Minimum number of vertices whose removal makes the graph an independent set

Question

It is known that finding an independent set (or a clique) of size at least $k$ in a graph is $W[1]$ hard, so it is unlikely that there is $f(k)\cdot n^{O(1)}$ time algorithm for finding an independent set of size greater than equal to $k$.

I was looking at the complementary problem - "Whether or not removal of at most $k$ vertices from a graph can make the resulting graph an independent set".

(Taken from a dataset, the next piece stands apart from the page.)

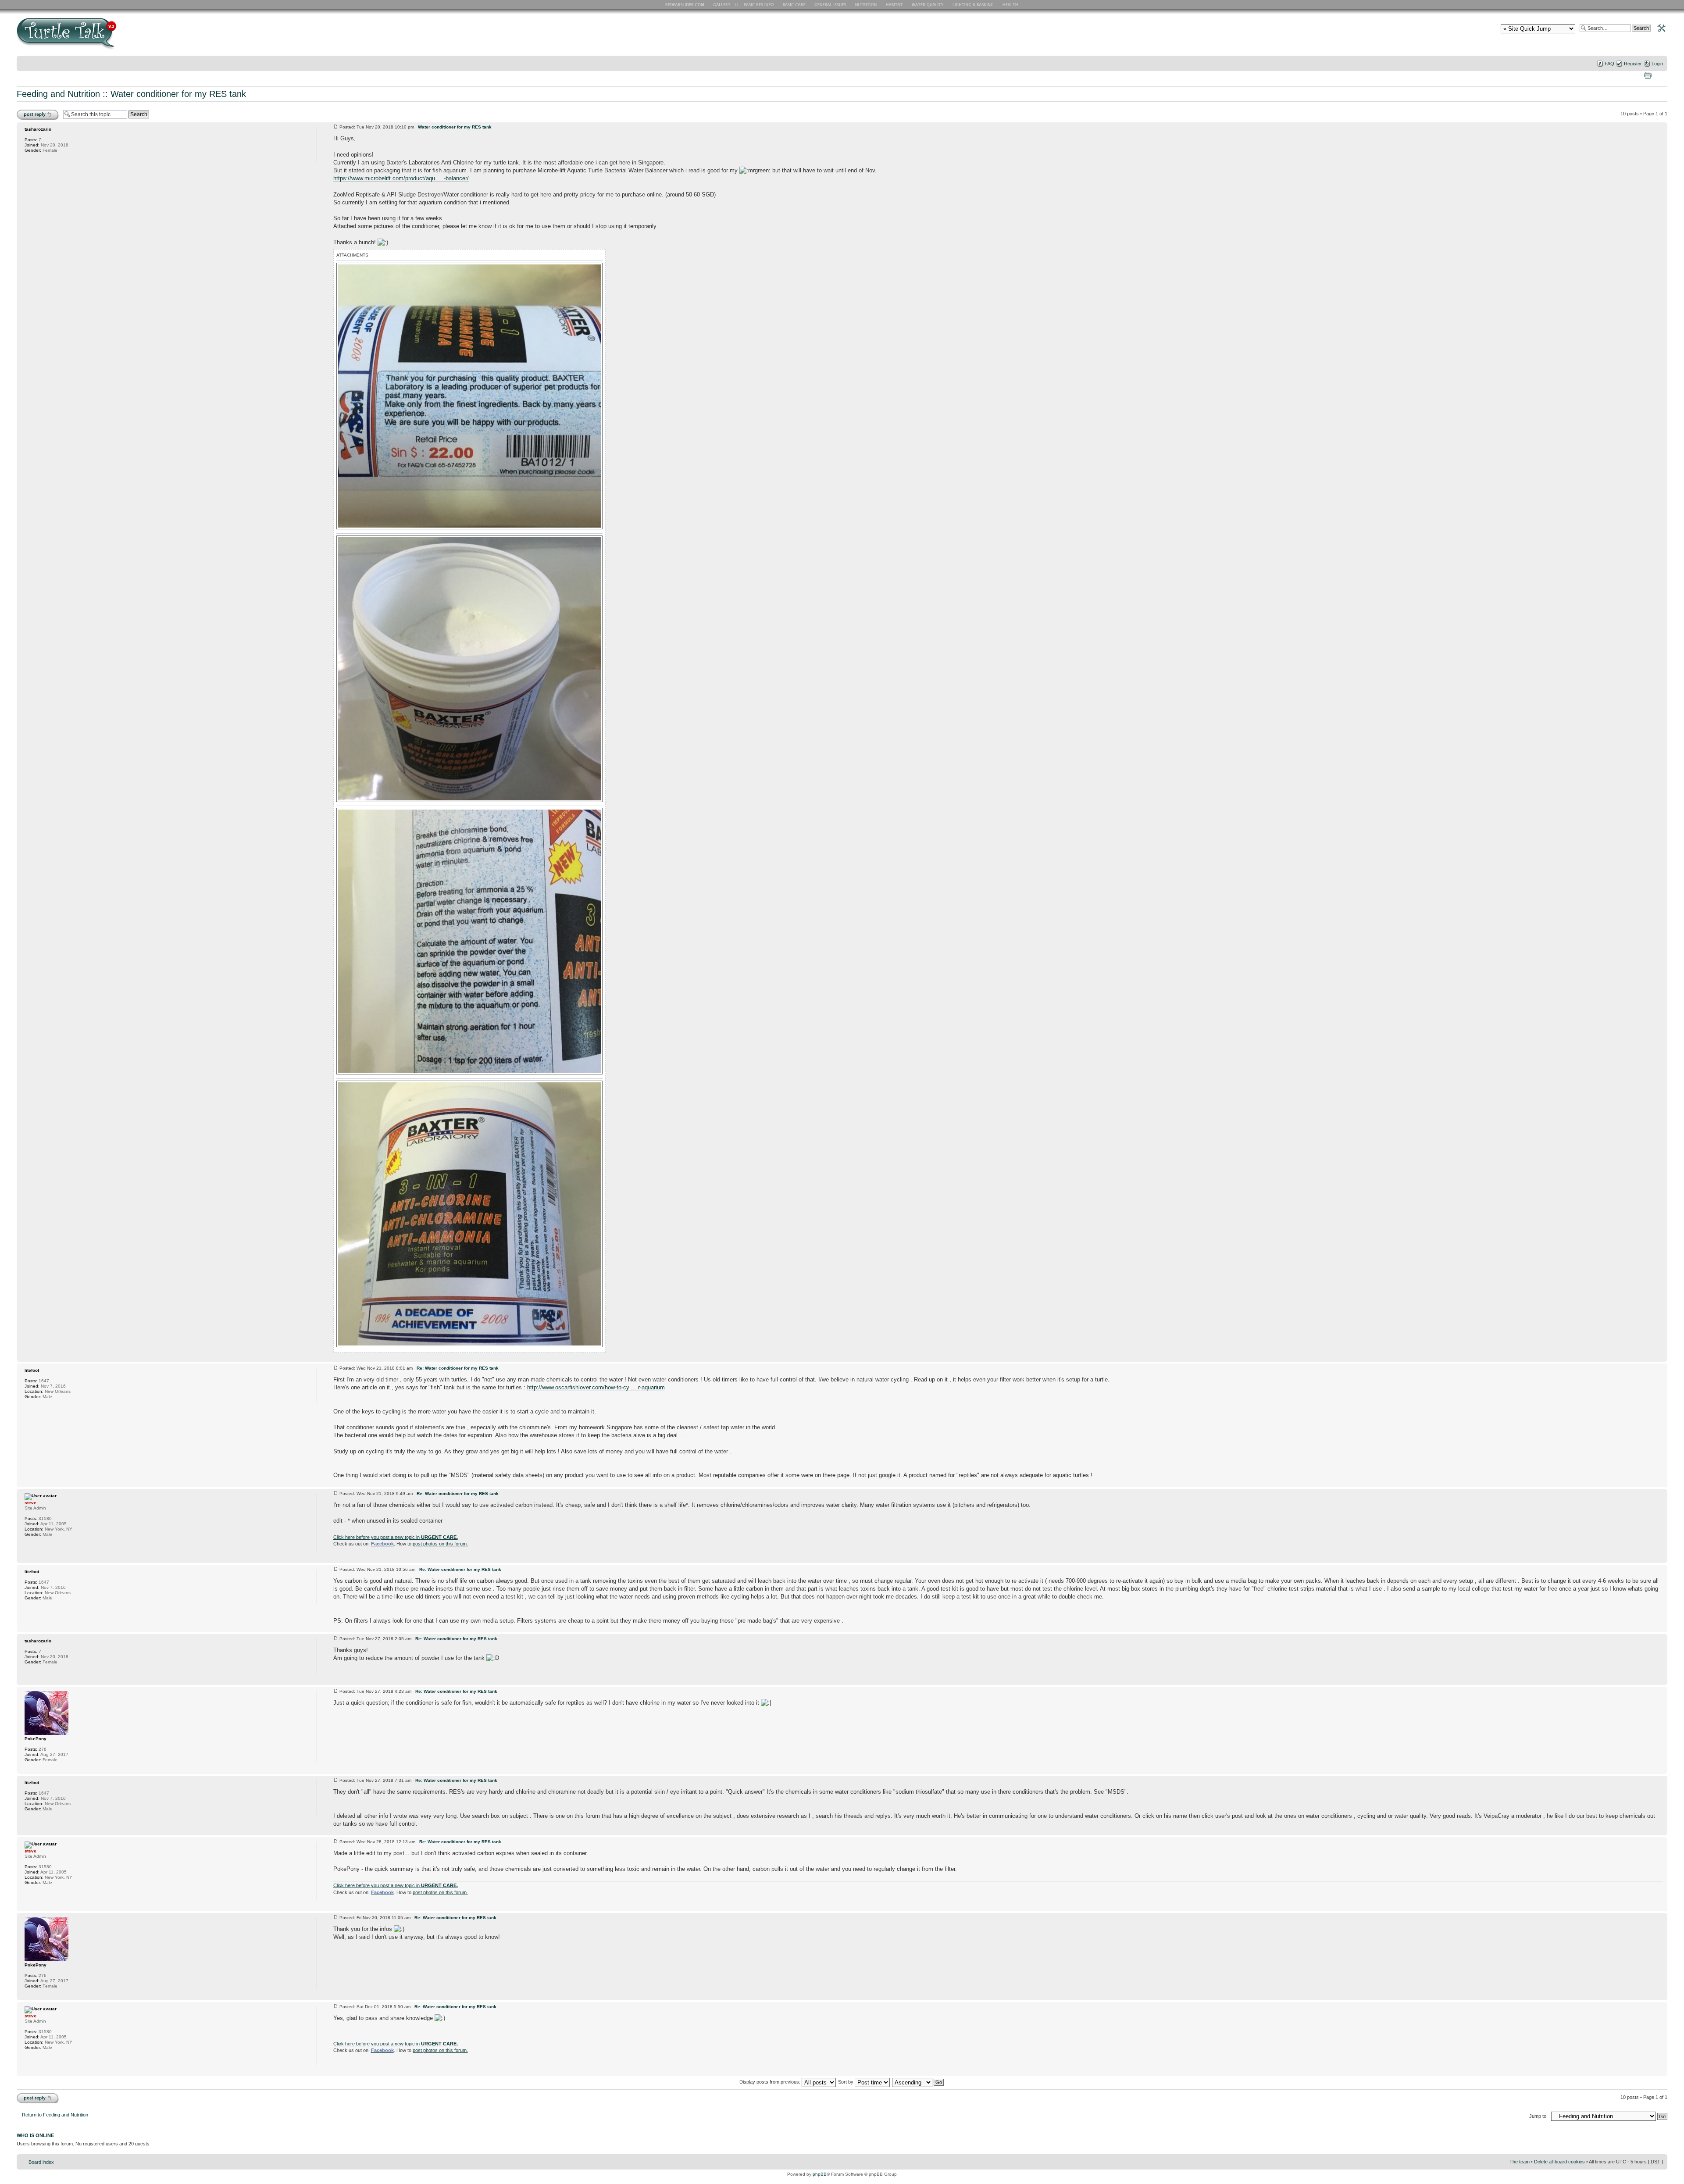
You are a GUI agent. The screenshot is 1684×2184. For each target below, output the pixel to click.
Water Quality (927, 4)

If the input graph $G$ contains a set $W$ of size at most $k$ for which $V(G)\setminus W$ is independent set, then it can be found in $2^{O(k \log k)}\cdot n^{O(1)}$ time as follows:

1. Since vertices of independent set have degree at most $k$, we first remove from $G$ all vertices whose degree is more than $k$.
2. There are now only $k^2$ edges in the current graph.
3. Let $A$ be set of all vertices on which at least one edge is incident, then $V(G)\setminus A$ is an independent set of size at least $(n-2k^2)$.
4. So $W$ must be contained in set $A$ whose size is at most $2k^2$. We can scan over all ${2k^2}\choose{k}$ subsets of A to check removal of which set makes the graph an independent set.

My question is does the new problem has $2^{O(k)}\cdot n^{O(1)}$ time algorithm?